When the line containing "01924 278753 (252, 1520)" appears in the data below, begin copying there and stop only after the line containing "Wood Flooring - Cricklewood (54, 992)".
Segment Start: RECORDED INFORMATION
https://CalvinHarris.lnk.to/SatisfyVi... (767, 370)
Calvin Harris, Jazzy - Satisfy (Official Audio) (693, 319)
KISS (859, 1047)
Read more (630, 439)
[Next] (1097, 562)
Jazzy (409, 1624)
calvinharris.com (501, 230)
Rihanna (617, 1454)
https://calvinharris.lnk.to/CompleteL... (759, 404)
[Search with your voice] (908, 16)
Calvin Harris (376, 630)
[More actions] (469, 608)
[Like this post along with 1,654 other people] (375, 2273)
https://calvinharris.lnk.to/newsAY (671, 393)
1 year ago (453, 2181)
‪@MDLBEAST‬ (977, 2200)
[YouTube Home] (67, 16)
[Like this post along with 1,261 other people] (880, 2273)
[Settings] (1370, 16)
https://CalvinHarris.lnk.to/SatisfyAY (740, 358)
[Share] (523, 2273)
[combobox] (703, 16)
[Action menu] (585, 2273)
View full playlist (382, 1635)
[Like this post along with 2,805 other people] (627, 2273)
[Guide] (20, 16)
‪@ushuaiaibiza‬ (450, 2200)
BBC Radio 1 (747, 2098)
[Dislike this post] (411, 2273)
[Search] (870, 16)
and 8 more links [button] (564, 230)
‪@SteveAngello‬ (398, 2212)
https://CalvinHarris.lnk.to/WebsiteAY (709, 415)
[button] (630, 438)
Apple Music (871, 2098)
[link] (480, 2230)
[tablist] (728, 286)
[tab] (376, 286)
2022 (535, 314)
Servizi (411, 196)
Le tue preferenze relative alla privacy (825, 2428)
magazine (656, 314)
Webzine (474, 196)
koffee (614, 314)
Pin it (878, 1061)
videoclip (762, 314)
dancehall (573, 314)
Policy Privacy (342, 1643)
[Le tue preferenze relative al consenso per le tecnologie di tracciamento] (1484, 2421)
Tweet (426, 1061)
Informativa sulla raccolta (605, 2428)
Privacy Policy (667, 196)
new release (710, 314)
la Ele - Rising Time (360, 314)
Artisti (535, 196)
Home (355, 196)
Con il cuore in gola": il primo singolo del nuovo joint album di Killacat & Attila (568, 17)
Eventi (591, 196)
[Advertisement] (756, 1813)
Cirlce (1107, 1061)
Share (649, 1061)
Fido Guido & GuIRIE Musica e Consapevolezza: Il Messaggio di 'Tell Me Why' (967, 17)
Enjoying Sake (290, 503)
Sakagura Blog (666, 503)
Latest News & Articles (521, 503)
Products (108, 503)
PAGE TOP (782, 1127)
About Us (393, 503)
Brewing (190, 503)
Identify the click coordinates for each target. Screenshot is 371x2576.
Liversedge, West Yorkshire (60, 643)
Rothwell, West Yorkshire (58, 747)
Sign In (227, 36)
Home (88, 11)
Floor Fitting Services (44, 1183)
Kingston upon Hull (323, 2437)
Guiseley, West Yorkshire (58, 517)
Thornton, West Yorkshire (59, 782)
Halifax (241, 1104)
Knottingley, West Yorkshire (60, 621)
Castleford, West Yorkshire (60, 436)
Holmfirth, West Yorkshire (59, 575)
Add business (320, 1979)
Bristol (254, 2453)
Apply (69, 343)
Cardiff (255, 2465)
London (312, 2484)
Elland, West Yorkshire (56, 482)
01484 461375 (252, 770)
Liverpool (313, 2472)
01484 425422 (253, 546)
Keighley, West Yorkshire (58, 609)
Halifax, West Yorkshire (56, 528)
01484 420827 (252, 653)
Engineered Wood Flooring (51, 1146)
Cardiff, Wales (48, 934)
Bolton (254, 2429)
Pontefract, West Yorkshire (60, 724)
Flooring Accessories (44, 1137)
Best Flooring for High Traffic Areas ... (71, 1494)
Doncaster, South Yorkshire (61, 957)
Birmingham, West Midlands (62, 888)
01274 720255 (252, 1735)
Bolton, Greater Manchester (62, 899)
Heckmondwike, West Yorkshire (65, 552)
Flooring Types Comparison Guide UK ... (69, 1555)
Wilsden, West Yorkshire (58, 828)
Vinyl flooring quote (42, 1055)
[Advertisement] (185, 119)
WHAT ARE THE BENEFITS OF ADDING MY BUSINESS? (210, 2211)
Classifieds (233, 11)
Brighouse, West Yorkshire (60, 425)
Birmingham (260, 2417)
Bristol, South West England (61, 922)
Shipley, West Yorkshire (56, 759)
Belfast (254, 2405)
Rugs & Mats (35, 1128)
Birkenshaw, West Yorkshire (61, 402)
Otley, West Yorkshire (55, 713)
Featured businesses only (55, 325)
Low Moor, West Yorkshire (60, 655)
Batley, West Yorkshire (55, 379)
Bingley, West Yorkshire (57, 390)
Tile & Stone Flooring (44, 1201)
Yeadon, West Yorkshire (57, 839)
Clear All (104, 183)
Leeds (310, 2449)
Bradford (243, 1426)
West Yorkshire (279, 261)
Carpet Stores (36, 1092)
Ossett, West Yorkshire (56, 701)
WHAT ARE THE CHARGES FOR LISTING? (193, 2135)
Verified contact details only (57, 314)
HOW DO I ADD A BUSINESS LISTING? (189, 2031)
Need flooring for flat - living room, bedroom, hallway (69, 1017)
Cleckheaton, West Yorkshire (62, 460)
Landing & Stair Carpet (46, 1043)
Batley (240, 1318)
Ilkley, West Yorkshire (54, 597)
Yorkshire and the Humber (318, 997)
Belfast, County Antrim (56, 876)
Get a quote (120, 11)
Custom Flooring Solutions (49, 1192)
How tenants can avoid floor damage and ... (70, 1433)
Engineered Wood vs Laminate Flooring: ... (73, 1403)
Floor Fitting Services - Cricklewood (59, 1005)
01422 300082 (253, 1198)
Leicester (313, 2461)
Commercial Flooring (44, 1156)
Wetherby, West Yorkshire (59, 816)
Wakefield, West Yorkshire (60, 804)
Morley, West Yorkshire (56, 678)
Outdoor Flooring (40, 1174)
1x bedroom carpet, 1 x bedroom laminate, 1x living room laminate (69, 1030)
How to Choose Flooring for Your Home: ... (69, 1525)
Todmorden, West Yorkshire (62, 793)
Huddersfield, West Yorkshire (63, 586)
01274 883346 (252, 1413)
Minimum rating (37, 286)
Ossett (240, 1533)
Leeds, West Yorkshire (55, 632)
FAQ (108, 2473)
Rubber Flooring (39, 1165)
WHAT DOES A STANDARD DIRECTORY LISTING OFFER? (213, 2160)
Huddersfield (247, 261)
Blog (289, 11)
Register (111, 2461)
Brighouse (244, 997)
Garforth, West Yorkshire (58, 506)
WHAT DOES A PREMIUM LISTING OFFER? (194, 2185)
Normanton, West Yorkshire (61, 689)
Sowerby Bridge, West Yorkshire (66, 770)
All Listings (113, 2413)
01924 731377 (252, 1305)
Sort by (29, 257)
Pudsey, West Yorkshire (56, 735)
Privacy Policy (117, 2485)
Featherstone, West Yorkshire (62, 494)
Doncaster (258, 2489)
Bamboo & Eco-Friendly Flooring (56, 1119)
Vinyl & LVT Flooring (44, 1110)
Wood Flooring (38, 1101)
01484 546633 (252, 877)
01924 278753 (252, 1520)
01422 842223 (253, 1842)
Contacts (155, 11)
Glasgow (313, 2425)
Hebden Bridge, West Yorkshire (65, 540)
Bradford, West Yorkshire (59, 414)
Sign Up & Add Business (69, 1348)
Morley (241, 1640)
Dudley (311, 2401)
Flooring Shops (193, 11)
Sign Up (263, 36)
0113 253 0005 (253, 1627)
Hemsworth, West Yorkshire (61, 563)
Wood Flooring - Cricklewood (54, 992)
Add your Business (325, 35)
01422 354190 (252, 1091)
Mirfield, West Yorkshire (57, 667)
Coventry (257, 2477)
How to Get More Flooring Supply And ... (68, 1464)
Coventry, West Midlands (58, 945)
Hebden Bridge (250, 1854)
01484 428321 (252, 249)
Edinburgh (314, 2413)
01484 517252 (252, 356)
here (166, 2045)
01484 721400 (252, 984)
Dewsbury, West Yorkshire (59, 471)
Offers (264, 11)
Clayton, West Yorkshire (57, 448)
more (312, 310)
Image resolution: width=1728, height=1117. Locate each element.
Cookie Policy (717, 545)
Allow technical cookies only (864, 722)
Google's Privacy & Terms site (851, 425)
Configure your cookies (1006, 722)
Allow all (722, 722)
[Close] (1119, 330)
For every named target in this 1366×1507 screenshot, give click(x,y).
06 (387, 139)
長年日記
Segment End: RECORDED INFORMATION
### TASK SOLUTION
01924 278753 (252, 1520)
01422 842223 (253, 1842)
Contacts (155, 11)
Glasgow (313, 2425)
Hebden Bridge, West Yorkshire (65, 540)
Bradford, West Yorkshire (59, 414)
Sign Up & Add Business (69, 1348)
Morley (241, 1640)
Dudley (311, 2401)
Flooring Shops (193, 11)
Sign Up (263, 36)
0113 253 0005 (253, 1627)
Hemsworth, West Yorkshire (61, 563)
Wood Flooring - Cricklewood (54, 992)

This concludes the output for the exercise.